[Opening Records for this task section]
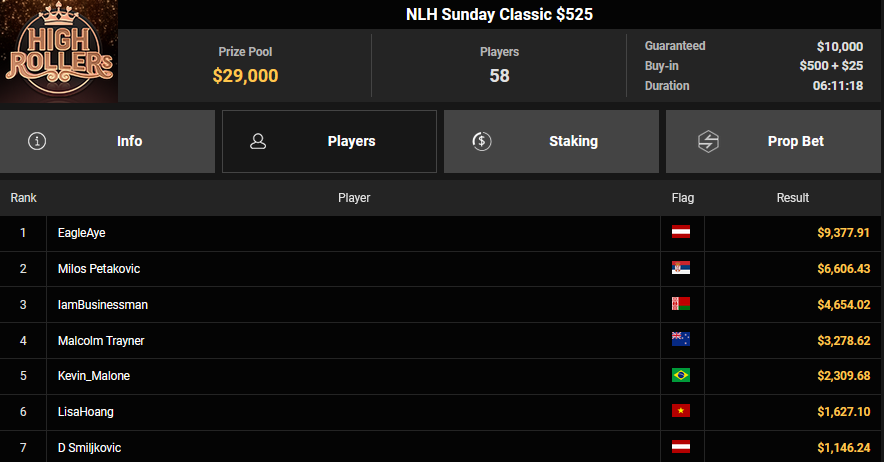
Task: Click the High Rollers logo
Action: (59, 52)
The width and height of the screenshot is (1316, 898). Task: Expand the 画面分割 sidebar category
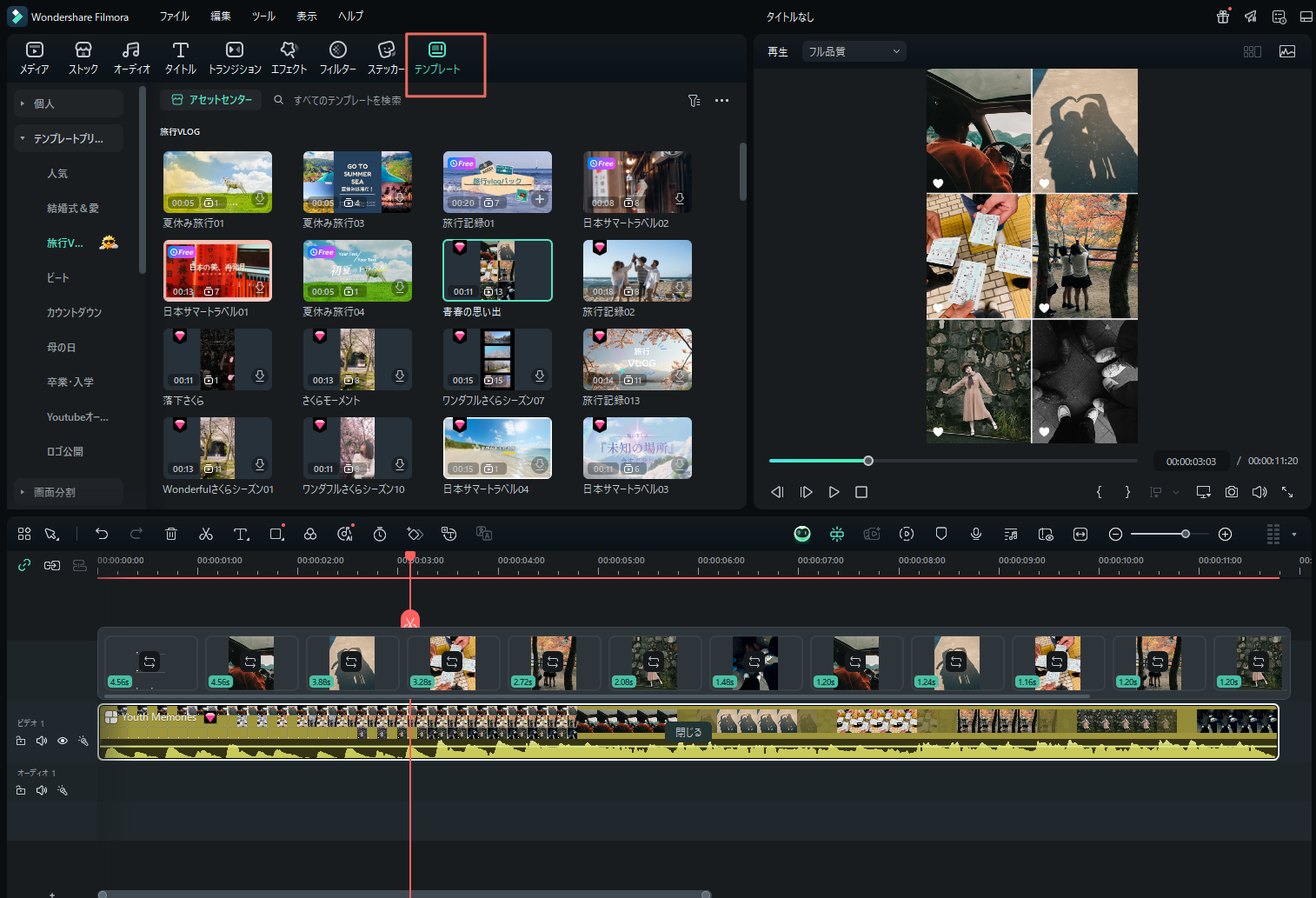(54, 492)
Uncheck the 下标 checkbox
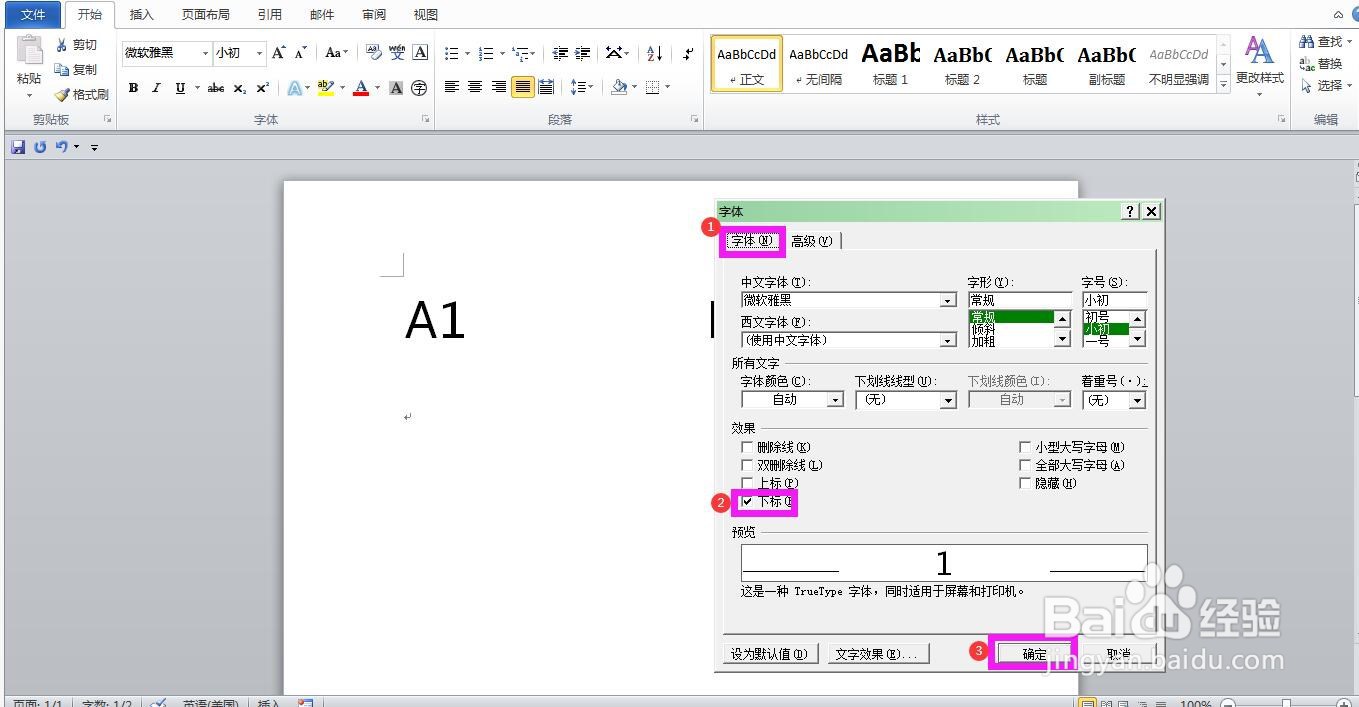The image size is (1359, 707). [747, 502]
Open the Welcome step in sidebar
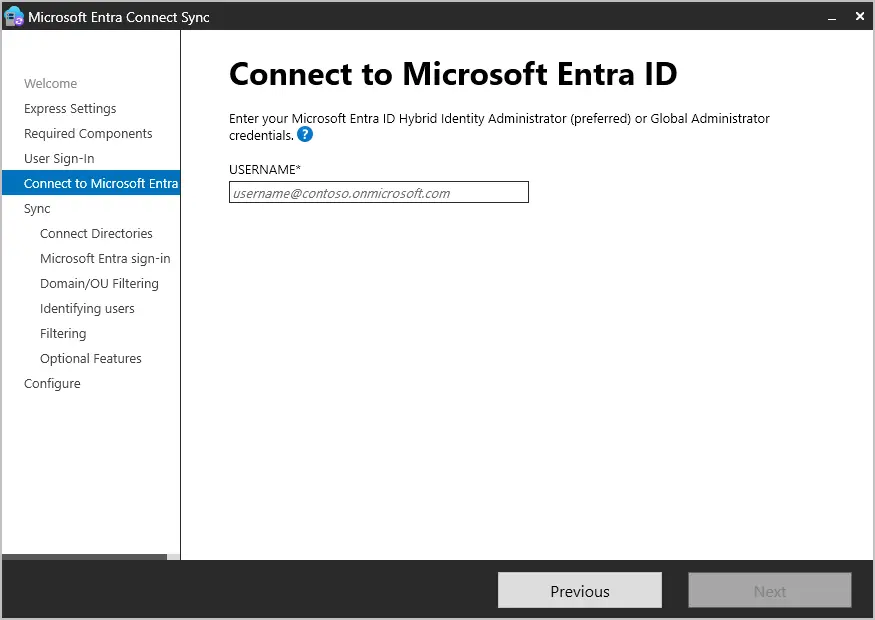This screenshot has height=620, width=875. pyautogui.click(x=50, y=84)
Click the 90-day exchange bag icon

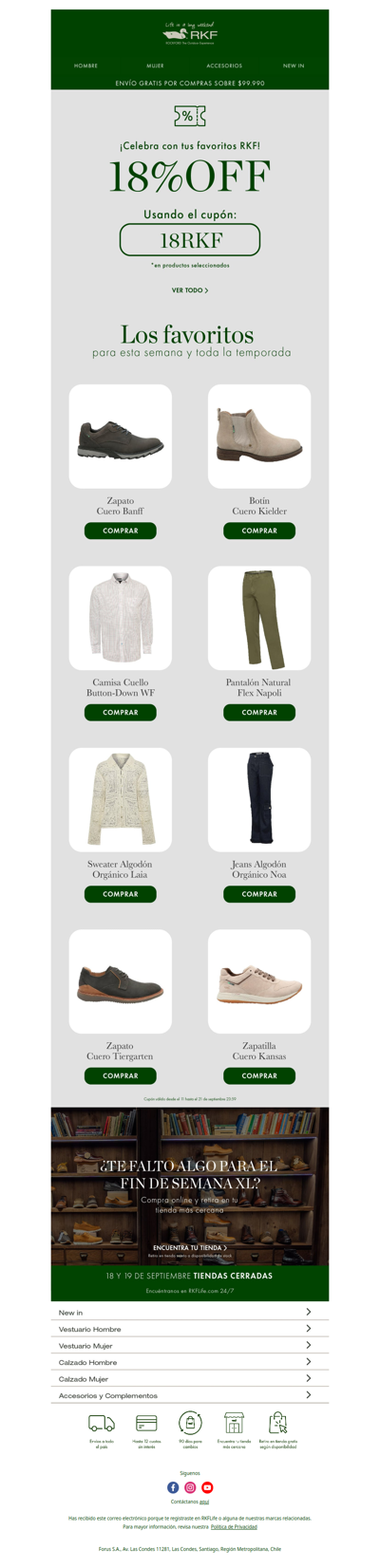click(x=190, y=1423)
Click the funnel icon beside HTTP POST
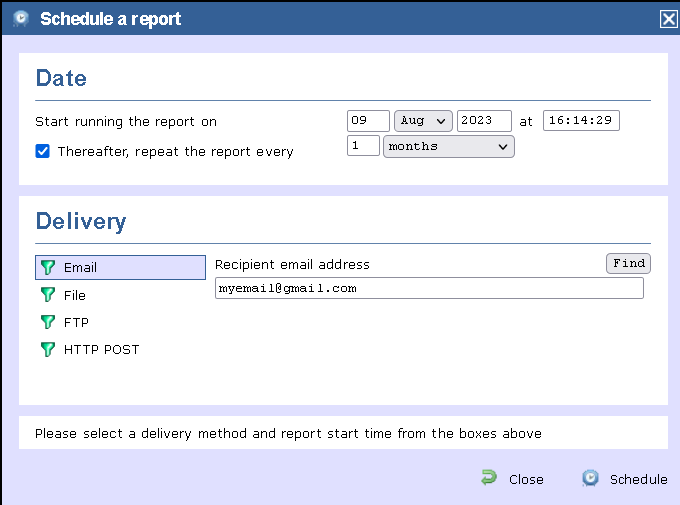Screen dimensions: 680x505 point(46,349)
[Closing Records for this task section]
■ **Problem to solve**
Start at the line holding "The width and" and stop at the last line of the entries above. Repeat those lines exactly, pictures excluded.

■ **Answer to the exercise**
The width and height of the screenshot is (1316, 898). Task: Expand the 画面分割 sidebar category
(54, 492)
Uncheck the 下标 checkbox
The image size is (1359, 707). [747, 502]
Open the Welcome step in sidebar
This screenshot has height=620, width=875. pyautogui.click(x=50, y=84)
Click the 90-day exchange bag icon

click(x=190, y=1423)
Click the funnel icon beside HTTP POST
Screen dimensions: 680x505 point(46,349)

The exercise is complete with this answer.